[Saved entries]
= Beginning of Section =

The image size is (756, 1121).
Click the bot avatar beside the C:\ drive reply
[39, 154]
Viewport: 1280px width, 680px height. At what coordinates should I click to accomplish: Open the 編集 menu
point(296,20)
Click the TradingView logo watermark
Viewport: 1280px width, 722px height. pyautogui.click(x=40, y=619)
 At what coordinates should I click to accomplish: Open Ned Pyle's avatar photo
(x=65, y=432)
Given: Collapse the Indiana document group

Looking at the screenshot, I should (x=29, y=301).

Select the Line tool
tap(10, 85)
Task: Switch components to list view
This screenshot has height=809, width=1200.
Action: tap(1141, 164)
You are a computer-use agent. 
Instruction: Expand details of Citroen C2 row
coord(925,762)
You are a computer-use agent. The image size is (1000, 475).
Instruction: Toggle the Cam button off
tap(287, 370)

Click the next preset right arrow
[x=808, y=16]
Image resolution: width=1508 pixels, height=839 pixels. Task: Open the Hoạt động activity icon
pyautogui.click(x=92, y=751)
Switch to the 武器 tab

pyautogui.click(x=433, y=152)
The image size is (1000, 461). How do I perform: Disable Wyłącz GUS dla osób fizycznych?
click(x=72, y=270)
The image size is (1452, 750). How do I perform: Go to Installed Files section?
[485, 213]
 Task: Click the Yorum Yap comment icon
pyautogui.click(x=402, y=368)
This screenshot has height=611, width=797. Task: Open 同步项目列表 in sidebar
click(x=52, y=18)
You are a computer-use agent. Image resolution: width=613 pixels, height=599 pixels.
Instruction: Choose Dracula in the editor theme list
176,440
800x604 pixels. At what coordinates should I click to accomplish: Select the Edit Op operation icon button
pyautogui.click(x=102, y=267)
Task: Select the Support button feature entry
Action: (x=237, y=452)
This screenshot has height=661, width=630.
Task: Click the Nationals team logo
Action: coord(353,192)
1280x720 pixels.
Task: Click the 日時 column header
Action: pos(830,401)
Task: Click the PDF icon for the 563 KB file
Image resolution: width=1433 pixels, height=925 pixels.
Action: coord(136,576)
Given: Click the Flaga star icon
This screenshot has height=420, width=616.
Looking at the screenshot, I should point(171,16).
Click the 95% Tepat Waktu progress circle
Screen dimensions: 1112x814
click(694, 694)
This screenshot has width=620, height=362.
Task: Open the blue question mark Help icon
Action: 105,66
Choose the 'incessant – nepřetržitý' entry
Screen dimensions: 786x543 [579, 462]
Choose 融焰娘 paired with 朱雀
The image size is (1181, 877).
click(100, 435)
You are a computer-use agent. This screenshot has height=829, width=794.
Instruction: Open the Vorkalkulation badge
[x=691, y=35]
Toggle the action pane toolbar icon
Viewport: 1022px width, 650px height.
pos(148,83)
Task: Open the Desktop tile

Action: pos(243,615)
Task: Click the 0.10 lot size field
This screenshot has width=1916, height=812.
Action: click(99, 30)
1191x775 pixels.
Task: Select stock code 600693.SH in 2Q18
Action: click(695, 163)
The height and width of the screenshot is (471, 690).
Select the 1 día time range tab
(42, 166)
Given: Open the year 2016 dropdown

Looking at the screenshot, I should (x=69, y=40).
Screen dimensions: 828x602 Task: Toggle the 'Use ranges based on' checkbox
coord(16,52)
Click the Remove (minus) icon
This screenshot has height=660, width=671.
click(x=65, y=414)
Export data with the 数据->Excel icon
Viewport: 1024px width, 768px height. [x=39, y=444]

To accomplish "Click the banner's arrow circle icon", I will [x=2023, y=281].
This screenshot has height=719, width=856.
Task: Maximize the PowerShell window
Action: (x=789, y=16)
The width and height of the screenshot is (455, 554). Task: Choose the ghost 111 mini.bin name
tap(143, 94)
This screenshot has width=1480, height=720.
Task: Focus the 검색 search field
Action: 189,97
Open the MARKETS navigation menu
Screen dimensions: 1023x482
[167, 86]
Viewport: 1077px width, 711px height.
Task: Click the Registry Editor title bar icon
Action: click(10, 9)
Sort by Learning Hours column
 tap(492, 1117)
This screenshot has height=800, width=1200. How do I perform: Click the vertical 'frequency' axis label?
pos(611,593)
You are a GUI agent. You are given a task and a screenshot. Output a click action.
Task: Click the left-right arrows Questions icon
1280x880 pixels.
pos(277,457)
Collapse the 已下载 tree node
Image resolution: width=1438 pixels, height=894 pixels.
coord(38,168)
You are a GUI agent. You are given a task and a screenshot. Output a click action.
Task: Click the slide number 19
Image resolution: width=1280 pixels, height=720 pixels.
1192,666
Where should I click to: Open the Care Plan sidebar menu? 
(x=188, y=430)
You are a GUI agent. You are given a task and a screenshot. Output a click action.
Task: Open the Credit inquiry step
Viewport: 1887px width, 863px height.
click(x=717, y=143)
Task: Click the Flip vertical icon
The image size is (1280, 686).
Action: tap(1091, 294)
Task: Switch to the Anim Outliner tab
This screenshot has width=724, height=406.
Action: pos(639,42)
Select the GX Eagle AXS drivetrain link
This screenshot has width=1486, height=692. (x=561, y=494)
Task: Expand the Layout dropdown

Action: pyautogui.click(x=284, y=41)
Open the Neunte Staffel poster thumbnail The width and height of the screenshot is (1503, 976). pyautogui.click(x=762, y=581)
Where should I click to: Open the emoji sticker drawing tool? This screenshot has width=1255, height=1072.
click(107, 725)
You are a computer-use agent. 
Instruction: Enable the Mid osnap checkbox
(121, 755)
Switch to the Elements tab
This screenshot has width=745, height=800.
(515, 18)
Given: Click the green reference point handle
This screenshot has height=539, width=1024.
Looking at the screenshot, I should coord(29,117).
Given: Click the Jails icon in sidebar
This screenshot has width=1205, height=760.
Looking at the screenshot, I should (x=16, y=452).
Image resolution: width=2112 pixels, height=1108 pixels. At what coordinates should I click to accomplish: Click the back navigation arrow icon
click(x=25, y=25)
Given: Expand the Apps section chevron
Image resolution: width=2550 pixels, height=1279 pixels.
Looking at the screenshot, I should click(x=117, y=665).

= End of Section =

Every line above from the line with "The width and height of the screenshot is (455, 554)." to the line with "Given: Click the Jails icon in sidebar" is wanted, ends included; write them out exactly and add no other line.

--- RESULT OF THIS TASK ---
The width and height of the screenshot is (455, 554). Task: Choose the ghost 111 mini.bin name
tap(143, 94)
This screenshot has width=1480, height=720.
Task: Focus the 검색 search field
Action: 189,97
Open the MARKETS navigation menu
Screen dimensions: 1023x482
[167, 86]
Viewport: 1077px width, 711px height.
Task: Click the Registry Editor title bar icon
Action: click(10, 9)
Sort by Learning Hours column
 tap(492, 1117)
This screenshot has height=800, width=1200. How do I perform: Click the vertical 'frequency' axis label?
pos(611,593)
You are a GUI agent. You are given a task and a screenshot. Output a click action.
Task: Click the left-right arrows Questions icon
1280x880 pixels.
pos(277,457)
Collapse the 已下载 tree node
Image resolution: width=1438 pixels, height=894 pixels.
coord(38,168)
You are a GUI agent. You are given a task and a screenshot. Output a click action.
Task: Click the slide number 19
Image resolution: width=1280 pixels, height=720 pixels.
1192,666
Where should I click to: Open the Care Plan sidebar menu? 
(x=188, y=430)
You are a GUI agent. You are given a task and a screenshot. Output a click action.
Task: Open the Credit inquiry step
Viewport: 1887px width, 863px height.
click(x=717, y=143)
Task: Click the Flip vertical icon
The image size is (1280, 686).
Action: tap(1091, 294)
Task: Switch to the Anim Outliner tab
This screenshot has width=724, height=406.
Action: pos(639,42)
Select the GX Eagle AXS drivetrain link
This screenshot has width=1486, height=692. (x=561, y=494)
Task: Expand the Layout dropdown

Action: pyautogui.click(x=284, y=41)
Open the Neunte Staffel poster thumbnail The width and height of the screenshot is (1503, 976). pyautogui.click(x=762, y=581)
Where should I click to: Open the emoji sticker drawing tool? This screenshot has width=1255, height=1072.
click(107, 725)
You are a computer-use agent. 
Instruction: Enable the Mid osnap checkbox
(121, 755)
Switch to the Elements tab
This screenshot has width=745, height=800.
(515, 18)
Given: Click the green reference point handle
This screenshot has height=539, width=1024.
Looking at the screenshot, I should coord(29,117).
Given: Click the Jails icon in sidebar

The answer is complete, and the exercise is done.